B.5.2. Uit de artikelen 12 en 14 van de Grondwet, alsmede uit artikel 7 van het Europees Verdrag voor de Rechten van de Mens en uit het rechtszekerheidsbeginsel vloeit ook voort dat de strafwet moet worden geformuleerd in bewoordingen op grond waarvan eenieder, op het ogenblik waarop hij een gedrag aanneemt, kan weten of dat gedrag al dan niet strafbaar is. Ze vereisen dat de wetgever in voldoende nauwkeurige, duidelijke en rechtszekerheid biedende bewoordingen bepaalt welke feiten strafbaar worden gesteld, zodat, enerzijds, degene die de feiten begaat, vooraf op afdoende wijze kan inschatten wat het strafrechtelijk gevolg van zijn daden kan zijn en, anderzijds, aan de rechter geen al te grote beoordelingsbevoegdheid wordt gelaten.
De beginselen van wettigheid en voorspelbaarheid zijn van toepassing op de hele strafrechtspleging, met inbegrip van de stadia van het opsporingsonderzoek en het gerechtelijk onderzoek.
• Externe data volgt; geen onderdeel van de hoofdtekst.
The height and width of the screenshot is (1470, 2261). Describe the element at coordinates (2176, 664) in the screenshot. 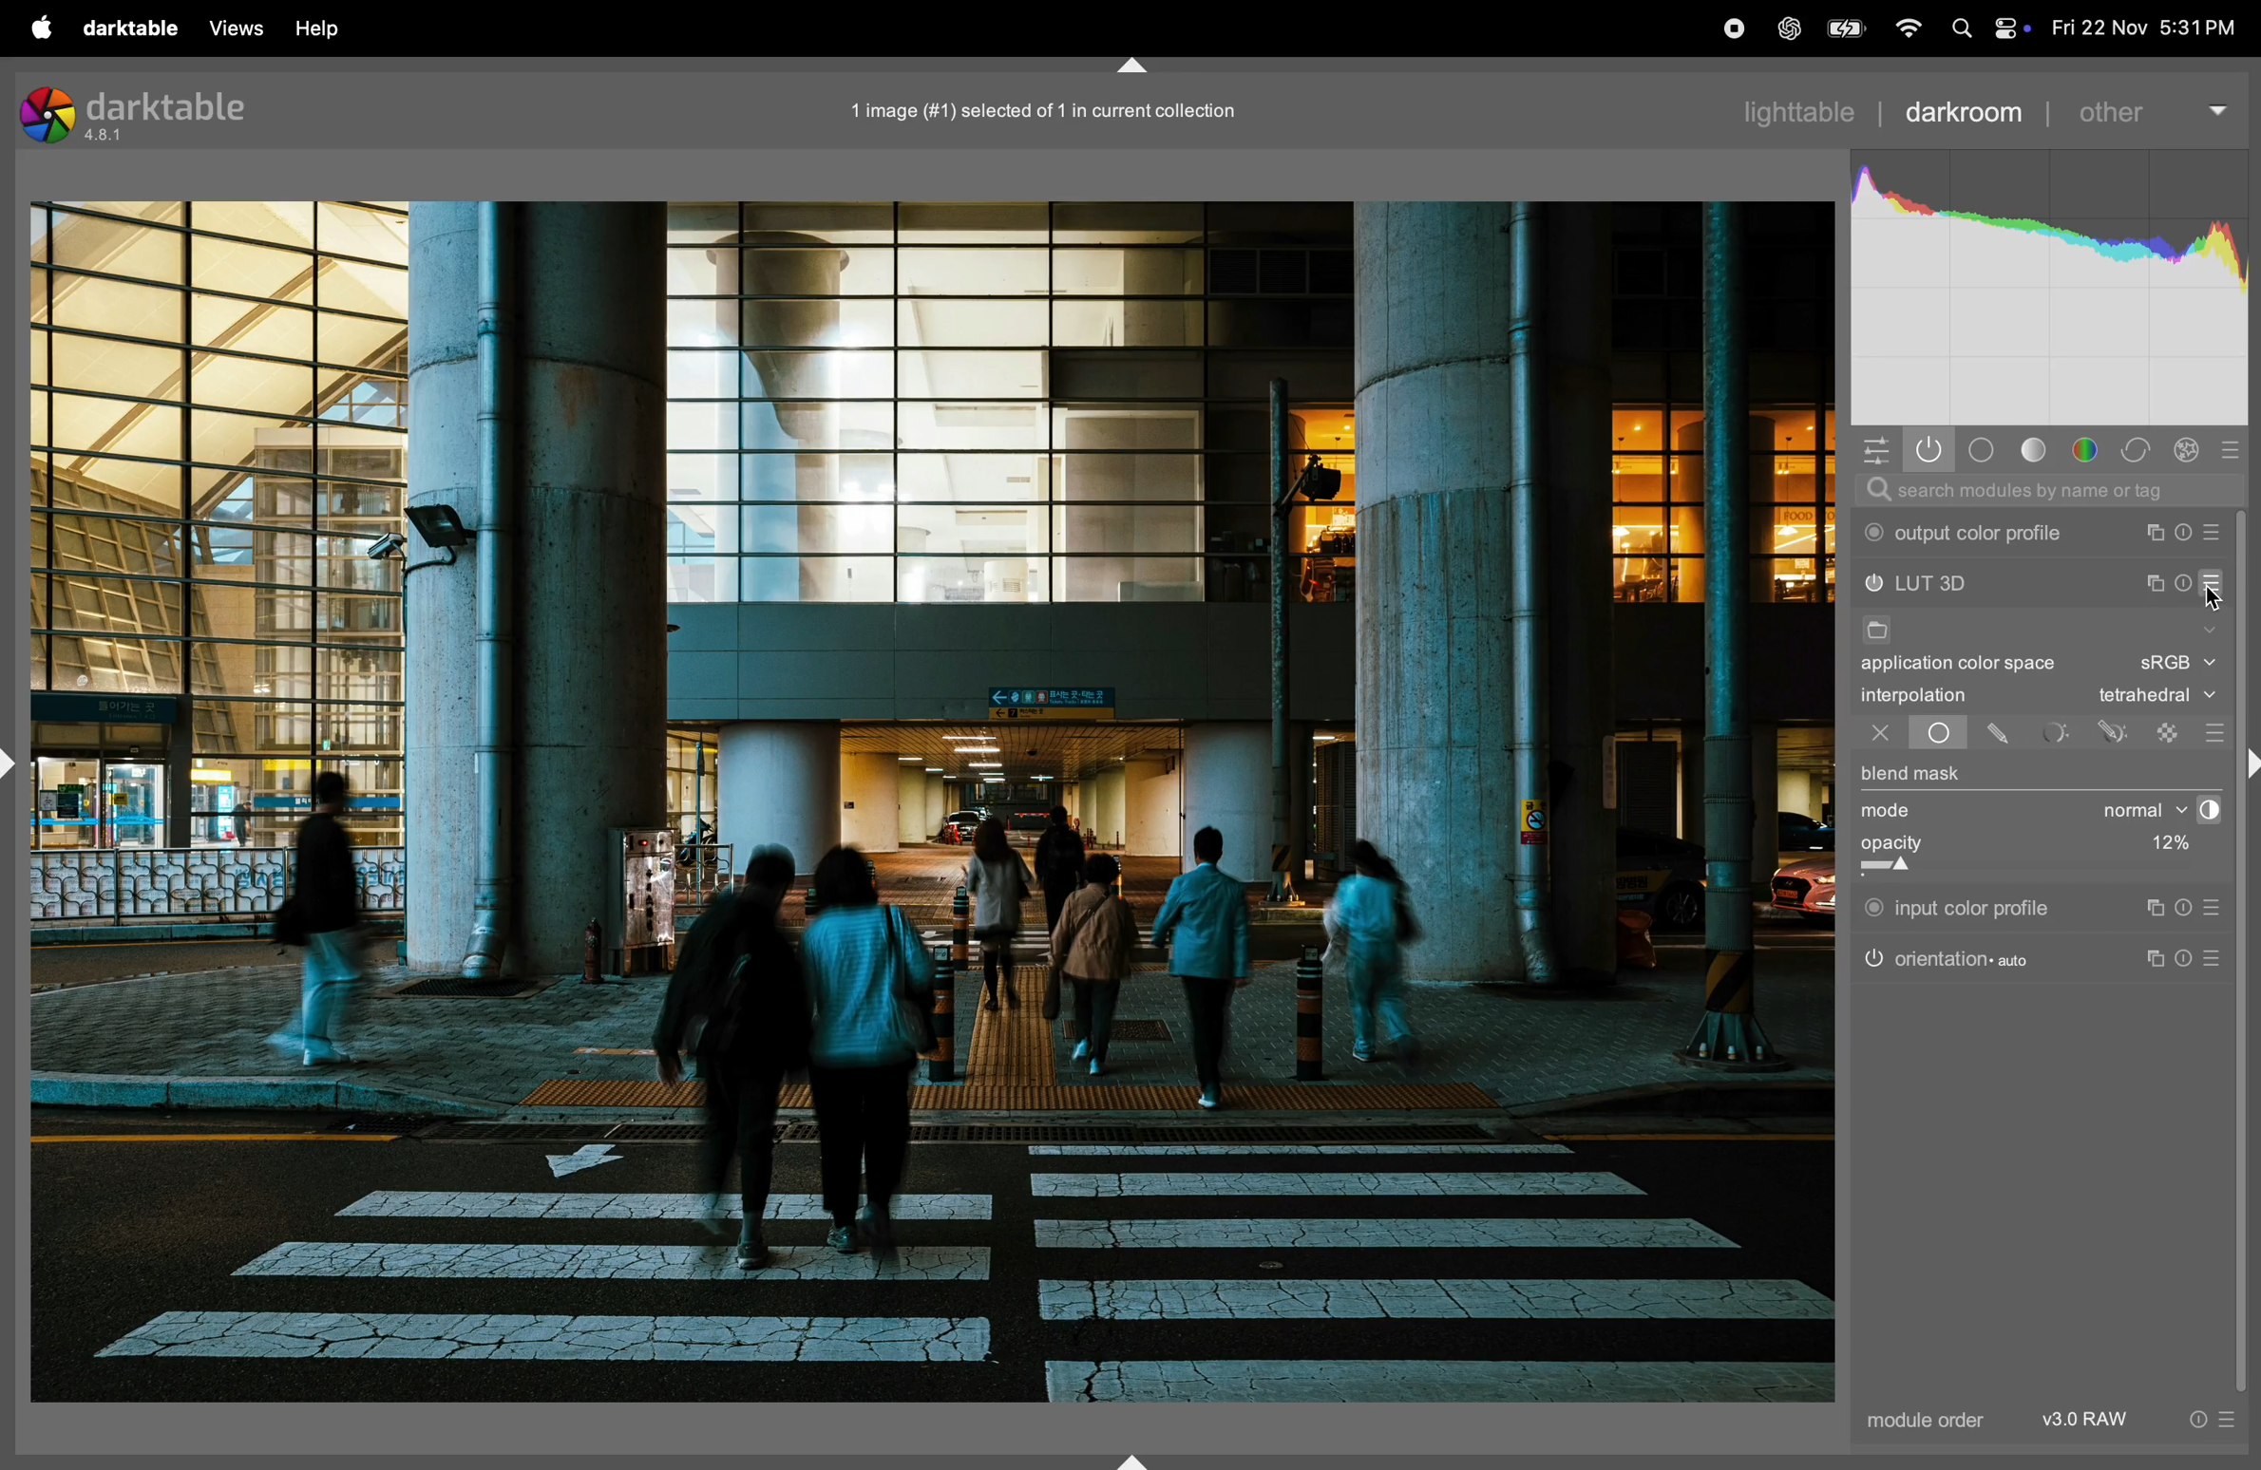

I see `Srgb` at that location.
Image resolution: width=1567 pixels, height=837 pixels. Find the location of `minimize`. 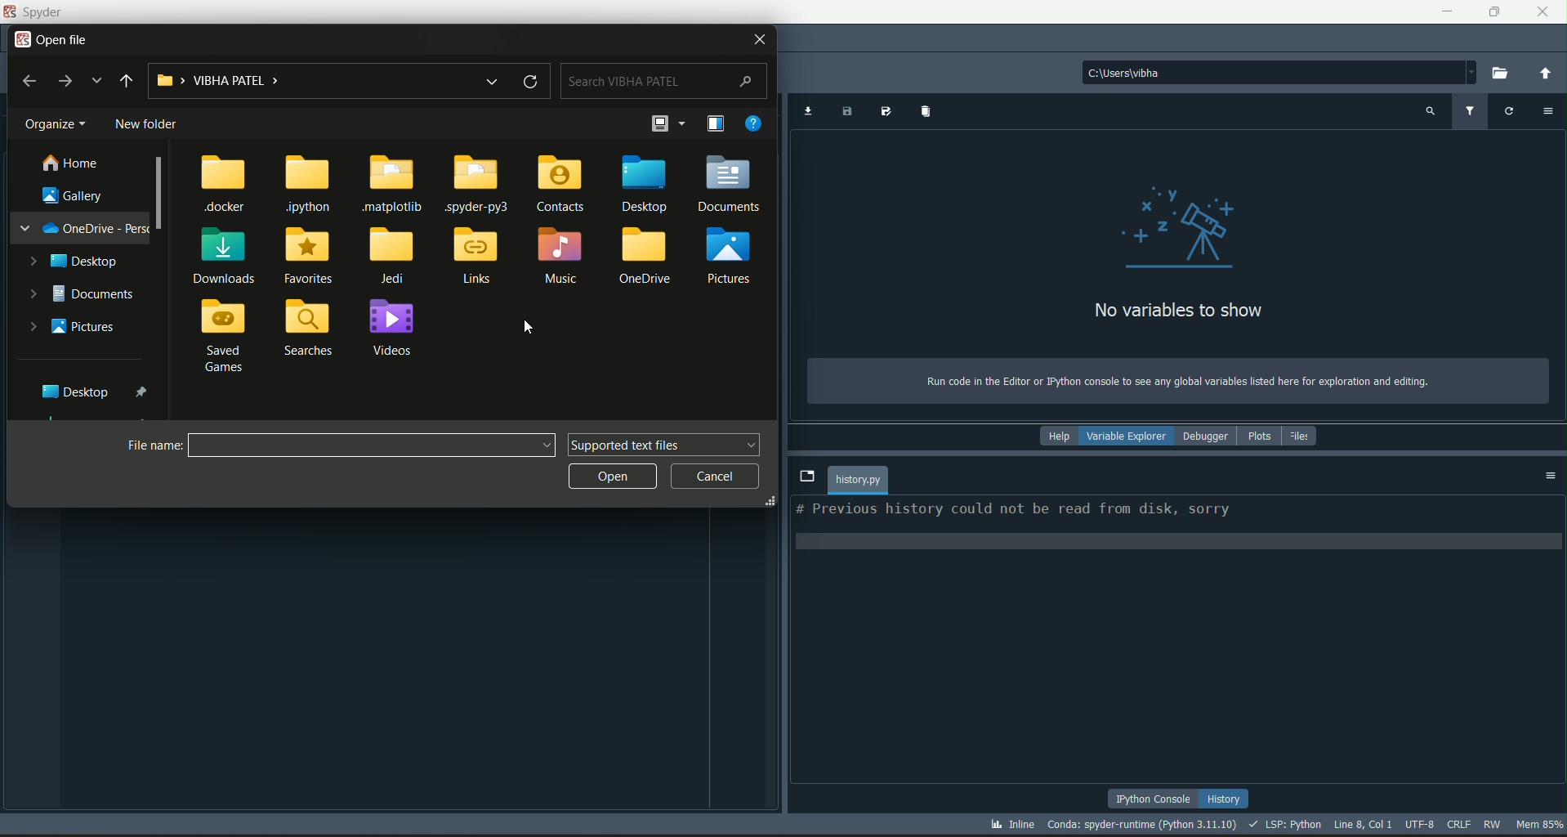

minimize is located at coordinates (1445, 10).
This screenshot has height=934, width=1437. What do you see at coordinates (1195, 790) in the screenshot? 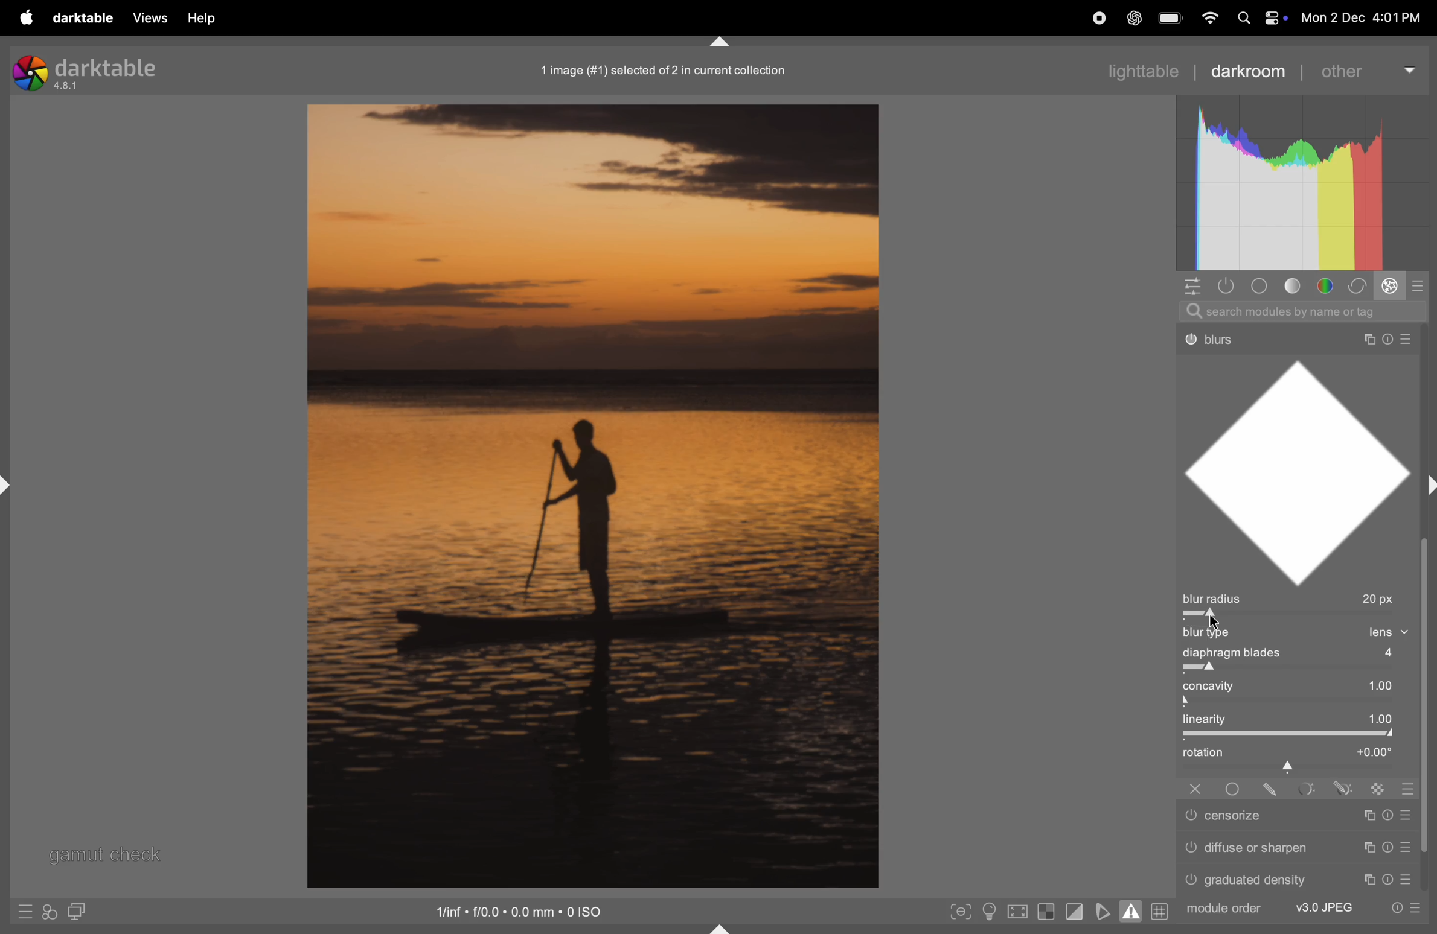
I see `` at bounding box center [1195, 790].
B.6.1. Het voortgezette misdrijf bestaat erin dat een reeks misdrijven die elk afzonderlijk strafbaar zouden zijn, door de eenheid van opzet waarmee zij zijn gepleegd, als één complexe gedraging worden beschouwd, strafbaar met één straf.
B.6.2. Het feit dat de strafrechter moet oordelen of er eenheid van opzet is en op welke datum het laatste feit werd gepleegd, belet niet dat elk afzonderlijk misdrijf - en dus ook het zwaarste misdrijf dat uiteindelijk de straf zal bepalen - moet voldoen aan de vereisten gesteld door het legaliteitsbeginsel in strafzaken.
De rechtspraak die artikel 65 van het Strafwetboek en artikel 21 van de voorafgaande titel van het Wetboek van Strafvordering zo interpreteert dat bij voortgezette misdrijven de verjaring begint te lopen op het ogenblik van het laatste feit, wijzigt in geen enkel opzicht de definitie van de verschillende samenstellende misdrijven en verhindert evenmin de betrokken personen de strafrechtelijke gevolgen van hun handelwijze in te schatten. Elke persoon weet dat hij kan worden vervolgd en veroordeeld indien zijn gedraging samenvalt met de constitutieve elementen van een misdrijf dat door een strafwet wordt bestraft.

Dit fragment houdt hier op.